** Opening Data block **

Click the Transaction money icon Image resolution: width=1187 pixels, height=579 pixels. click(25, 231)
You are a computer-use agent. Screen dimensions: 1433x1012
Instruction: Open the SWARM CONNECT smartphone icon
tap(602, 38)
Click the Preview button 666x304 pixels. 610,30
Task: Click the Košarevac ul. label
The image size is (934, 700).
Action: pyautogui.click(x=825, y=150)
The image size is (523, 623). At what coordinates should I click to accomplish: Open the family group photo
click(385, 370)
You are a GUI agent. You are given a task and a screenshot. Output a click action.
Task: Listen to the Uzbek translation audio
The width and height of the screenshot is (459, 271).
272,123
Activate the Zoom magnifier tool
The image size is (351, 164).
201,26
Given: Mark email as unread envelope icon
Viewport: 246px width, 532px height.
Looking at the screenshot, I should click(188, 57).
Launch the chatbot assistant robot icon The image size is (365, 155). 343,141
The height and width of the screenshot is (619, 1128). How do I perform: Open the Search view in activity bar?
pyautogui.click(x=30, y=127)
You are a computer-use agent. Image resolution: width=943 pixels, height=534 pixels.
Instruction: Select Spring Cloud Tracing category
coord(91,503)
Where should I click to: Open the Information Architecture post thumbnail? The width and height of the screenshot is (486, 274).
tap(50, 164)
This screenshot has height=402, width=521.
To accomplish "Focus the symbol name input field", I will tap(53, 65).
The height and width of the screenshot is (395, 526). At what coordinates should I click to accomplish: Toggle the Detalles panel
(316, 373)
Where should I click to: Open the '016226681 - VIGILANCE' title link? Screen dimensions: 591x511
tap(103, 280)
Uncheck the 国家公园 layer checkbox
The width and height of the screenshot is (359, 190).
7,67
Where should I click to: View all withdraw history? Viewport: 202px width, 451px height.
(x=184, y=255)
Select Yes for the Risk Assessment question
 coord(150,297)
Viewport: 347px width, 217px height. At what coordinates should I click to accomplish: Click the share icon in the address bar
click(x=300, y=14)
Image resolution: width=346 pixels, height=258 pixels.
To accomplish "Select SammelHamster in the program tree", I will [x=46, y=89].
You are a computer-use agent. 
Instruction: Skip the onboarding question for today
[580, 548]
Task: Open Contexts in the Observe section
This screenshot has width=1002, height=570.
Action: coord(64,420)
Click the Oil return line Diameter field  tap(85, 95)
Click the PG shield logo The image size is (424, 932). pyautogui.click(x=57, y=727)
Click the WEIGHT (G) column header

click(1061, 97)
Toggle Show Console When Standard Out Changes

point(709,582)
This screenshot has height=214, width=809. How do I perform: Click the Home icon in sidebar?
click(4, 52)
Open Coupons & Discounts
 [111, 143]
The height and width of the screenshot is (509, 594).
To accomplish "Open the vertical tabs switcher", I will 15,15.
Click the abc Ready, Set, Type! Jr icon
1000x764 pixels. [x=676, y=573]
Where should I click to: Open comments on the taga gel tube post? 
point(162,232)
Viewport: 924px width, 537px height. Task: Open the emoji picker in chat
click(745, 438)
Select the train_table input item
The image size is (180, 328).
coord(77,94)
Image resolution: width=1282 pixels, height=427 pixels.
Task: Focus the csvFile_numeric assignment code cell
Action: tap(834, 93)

** Closing Data block **

→ Problem to solve
Please repeat the material exactly as it appears above.

→ Result
Click the Transaction money icon Image resolution: width=1187 pixels, height=579 pixels. click(25, 231)
You are a computer-use agent. Screen dimensions: 1433x1012
Instruction: Open the SWARM CONNECT smartphone icon
tap(602, 38)
Click the Preview button 666x304 pixels. 610,30
Task: Click the Košarevac ul. label
The image size is (934, 700).
Action: pyautogui.click(x=825, y=150)
The image size is (523, 623). At what coordinates should I click to accomplish: Open the family group photo
click(385, 370)
You are a GUI agent. You are given a task and a screenshot. Output a click action.
Task: Listen to the Uzbek translation audio
The width and height of the screenshot is (459, 271).
272,123
Activate the Zoom magnifier tool
The image size is (351, 164).
201,26
Given: Mark email as unread envelope icon
Viewport: 246px width, 532px height.
Looking at the screenshot, I should click(188, 57).
Launch the chatbot assistant robot icon The image size is (365, 155). 343,141
The height and width of the screenshot is (619, 1128). How do I perform: Open the Search view in activity bar?
pyautogui.click(x=30, y=127)
You are a computer-use agent. Image resolution: width=943 pixels, height=534 pixels.
Instruction: Select Spring Cloud Tracing category
coord(91,503)
Where should I click to: Open the Information Architecture post thumbnail? The width and height of the screenshot is (486, 274).
tap(50, 164)
This screenshot has height=402, width=521.
To accomplish "Focus the symbol name input field", I will tap(53, 65).
The height and width of the screenshot is (395, 526). At what coordinates should I click to accomplish: Toggle the Detalles panel
(316, 373)
Where should I click to: Open the '016226681 - VIGILANCE' title link? Screen dimensions: 591x511
tap(103, 280)
Uncheck the 国家公园 layer checkbox
The width and height of the screenshot is (359, 190).
7,67
Where should I click to: View all withdraw history? Viewport: 202px width, 451px height.
(x=184, y=255)
Select Yes for the Risk Assessment question
 coord(150,297)
Viewport: 347px width, 217px height. At what coordinates should I click to accomplish: Click the share icon in the address bar
click(x=300, y=14)
Image resolution: width=346 pixels, height=258 pixels.
To accomplish "Select SammelHamster in the program tree", I will [x=46, y=89].
You are a computer-use agent. 
Instruction: Skip the onboarding question for today
[580, 548]
Task: Open Contexts in the Observe section
This screenshot has width=1002, height=570.
Action: coord(64,420)
Click the Oil return line Diameter field  tap(85, 95)
Click the PG shield logo The image size is (424, 932). pyautogui.click(x=57, y=727)
Click the WEIGHT (G) column header

click(1061, 97)
Toggle Show Console When Standard Out Changes

point(709,582)
This screenshot has height=214, width=809. How do I perform: Click the Home icon in sidebar?
click(4, 52)
Open Coupons & Discounts
 [111, 143]
The height and width of the screenshot is (509, 594).
To accomplish "Open the vertical tabs switcher", I will 15,15.
Click the abc Ready, Set, Type! Jr icon
1000x764 pixels. [x=676, y=573]
Where should I click to: Open comments on the taga gel tube post? 
point(162,232)
Viewport: 924px width, 537px height. Task: Open the emoji picker in chat
click(745, 438)
Select the train_table input item
The image size is (180, 328).
coord(77,94)
Image resolution: width=1282 pixels, height=427 pixels.
Task: Focus the csvFile_numeric assignment code cell
Action: tap(834, 93)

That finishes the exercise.